Exercise description: Can you rename "Sales Analysis" to "Sales Report" throughout the records below and leave everything else unchanged?

Records provided:
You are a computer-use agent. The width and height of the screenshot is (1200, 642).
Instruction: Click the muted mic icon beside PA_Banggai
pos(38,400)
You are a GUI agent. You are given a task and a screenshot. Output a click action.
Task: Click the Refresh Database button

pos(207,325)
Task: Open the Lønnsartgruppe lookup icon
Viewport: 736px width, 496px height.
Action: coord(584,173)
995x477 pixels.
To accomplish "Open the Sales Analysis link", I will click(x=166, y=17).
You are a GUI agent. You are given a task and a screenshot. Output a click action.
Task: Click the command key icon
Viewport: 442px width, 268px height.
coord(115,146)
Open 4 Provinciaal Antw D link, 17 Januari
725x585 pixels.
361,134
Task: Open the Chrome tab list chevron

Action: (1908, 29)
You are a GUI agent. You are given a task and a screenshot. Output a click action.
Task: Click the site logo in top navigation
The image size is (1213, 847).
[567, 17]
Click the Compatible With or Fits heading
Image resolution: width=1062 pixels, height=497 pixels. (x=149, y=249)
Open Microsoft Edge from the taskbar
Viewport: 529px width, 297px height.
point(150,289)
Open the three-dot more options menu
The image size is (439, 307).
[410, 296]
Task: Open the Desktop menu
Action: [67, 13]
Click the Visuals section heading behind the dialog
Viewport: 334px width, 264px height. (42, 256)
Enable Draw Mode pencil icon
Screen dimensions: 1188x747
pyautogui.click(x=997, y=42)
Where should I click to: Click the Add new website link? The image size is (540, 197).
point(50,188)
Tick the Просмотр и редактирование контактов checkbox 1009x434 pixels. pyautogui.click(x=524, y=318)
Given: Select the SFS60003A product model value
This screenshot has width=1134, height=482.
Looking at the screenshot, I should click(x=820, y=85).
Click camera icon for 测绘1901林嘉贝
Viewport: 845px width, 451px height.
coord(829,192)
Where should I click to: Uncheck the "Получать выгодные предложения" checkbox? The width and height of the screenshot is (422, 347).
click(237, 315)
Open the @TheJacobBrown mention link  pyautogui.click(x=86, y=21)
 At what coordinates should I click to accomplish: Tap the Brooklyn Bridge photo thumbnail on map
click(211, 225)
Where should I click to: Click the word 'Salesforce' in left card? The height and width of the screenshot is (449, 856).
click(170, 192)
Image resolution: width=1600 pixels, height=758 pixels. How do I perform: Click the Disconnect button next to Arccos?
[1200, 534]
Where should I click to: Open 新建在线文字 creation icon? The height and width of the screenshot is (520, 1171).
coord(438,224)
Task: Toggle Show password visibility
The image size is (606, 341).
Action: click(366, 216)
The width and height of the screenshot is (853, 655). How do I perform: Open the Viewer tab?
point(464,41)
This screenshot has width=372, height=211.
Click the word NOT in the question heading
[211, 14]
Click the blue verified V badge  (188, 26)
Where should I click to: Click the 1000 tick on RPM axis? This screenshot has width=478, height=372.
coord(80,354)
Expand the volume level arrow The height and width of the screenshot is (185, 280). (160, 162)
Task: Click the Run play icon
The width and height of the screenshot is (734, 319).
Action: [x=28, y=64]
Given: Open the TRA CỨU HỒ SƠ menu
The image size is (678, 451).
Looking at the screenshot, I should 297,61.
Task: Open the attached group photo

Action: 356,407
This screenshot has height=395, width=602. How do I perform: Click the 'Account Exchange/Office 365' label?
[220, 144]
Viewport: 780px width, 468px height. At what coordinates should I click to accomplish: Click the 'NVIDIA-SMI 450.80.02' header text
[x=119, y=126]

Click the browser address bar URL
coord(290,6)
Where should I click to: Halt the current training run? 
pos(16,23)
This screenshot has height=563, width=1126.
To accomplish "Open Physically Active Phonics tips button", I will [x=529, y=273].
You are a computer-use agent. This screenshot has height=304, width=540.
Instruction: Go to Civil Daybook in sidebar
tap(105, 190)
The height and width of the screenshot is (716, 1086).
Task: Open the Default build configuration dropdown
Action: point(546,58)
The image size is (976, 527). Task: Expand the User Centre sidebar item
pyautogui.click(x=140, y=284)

Expected answer:
You are a computer-use agent. The width and height of the screenshot is (1200, 642).
Instruction: Click the muted mic icon beside PA_Banggai
pos(38,400)
You are a GUI agent. You are given a task and a screenshot. Output a click action.
Task: Click the Refresh Database button

pos(207,325)
Task: Open the Lønnsartgruppe lookup icon
Viewport: 736px width, 496px height.
Action: coord(584,173)
995x477 pixels.
To accomplish "Open the Sales Report link", I will click(x=166, y=17).
You are a GUI agent. You are given a task and a screenshot. Output a click action.
Task: Click the command key icon
Viewport: 442px width, 268px height.
coord(115,146)
Open 4 Provinciaal Antw D link, 17 Januari
725x585 pixels.
361,134
Task: Open the Chrome tab list chevron

Action: (1908, 29)
You are a GUI agent. You are given a task and a screenshot. Output a click action.
Task: Click the site logo in top navigation
The image size is (1213, 847).
[567, 17]
Click the Compatible With or Fits heading
Image resolution: width=1062 pixels, height=497 pixels. (x=149, y=249)
Open Microsoft Edge from the taskbar
Viewport: 529px width, 297px height.
point(150,289)
Open the three-dot more options menu
The image size is (439, 307).
[410, 296]
Task: Open the Desktop menu
Action: [67, 13]
Click the Visuals section heading behind the dialog
Viewport: 334px width, 264px height. (42, 256)
Enable Draw Mode pencil icon
Screen dimensions: 1188x747
pyautogui.click(x=997, y=42)
Where should I click to: Click the Add new website link? The image size is (540, 197).
point(50,188)
Tick the Просмотр и редактирование контактов checkbox 1009x434 pixels. pyautogui.click(x=524, y=318)
Given: Select the SFS60003A product model value
This screenshot has width=1134, height=482.
Looking at the screenshot, I should click(x=820, y=85).
Click camera icon for 测绘1901林嘉贝
Viewport: 845px width, 451px height.
coord(829,192)
Where should I click to: Uncheck the "Получать выгодные предложения" checkbox? The width and height of the screenshot is (422, 347).
click(237, 315)
Open the @TheJacobBrown mention link  pyautogui.click(x=86, y=21)
 At what coordinates should I click to accomplish: Tap the Brooklyn Bridge photo thumbnail on map
click(211, 225)
Where should I click to: Click the word 'Salesforce' in left card? The height and width of the screenshot is (449, 856).
click(170, 192)
Image resolution: width=1600 pixels, height=758 pixels. How do I perform: Click the Disconnect button next to Arccos?
[1200, 534]
Where should I click to: Open 新建在线文字 creation icon? The height and width of the screenshot is (520, 1171).
coord(438,224)
Task: Toggle Show password visibility
The image size is (606, 341).
Action: click(366, 216)
The width and height of the screenshot is (853, 655). How do I perform: Open the Viewer tab?
point(464,41)
This screenshot has width=372, height=211.
Click the word NOT in the question heading
[211, 14]
Click the blue verified V badge  (188, 26)
Where should I click to: Click the 1000 tick on RPM axis? This screenshot has width=478, height=372.
coord(80,354)
Expand the volume level arrow The height and width of the screenshot is (185, 280). (160, 162)
Task: Click the Run play icon
The width and height of the screenshot is (734, 319).
Action: [x=28, y=64]
Given: Open the TRA CỨU HỒ SƠ menu
The image size is (678, 451).
Looking at the screenshot, I should 297,61.
Task: Open the attached group photo

Action: 356,407
This screenshot has height=395, width=602. How do I perform: Click the 'Account Exchange/Office 365' label?
[220, 144]
Viewport: 780px width, 468px height. At what coordinates should I click to accomplish: Click the 'NVIDIA-SMI 450.80.02' header text
[x=119, y=126]

Click the browser address bar URL
coord(290,6)
Where should I click to: Halt the current training run? 
pos(16,23)
This screenshot has height=563, width=1126.
To accomplish "Open Physically Active Phonics tips button", I will [x=529, y=273].
You are a computer-use agent. This screenshot has height=304, width=540.
Instruction: Go to Civil Daybook in sidebar
tap(105, 190)
The height and width of the screenshot is (716, 1086).
Task: Open the Default build configuration dropdown
Action: point(546,58)
The image size is (976, 527). Task: Expand the User Centre sidebar item
pyautogui.click(x=140, y=284)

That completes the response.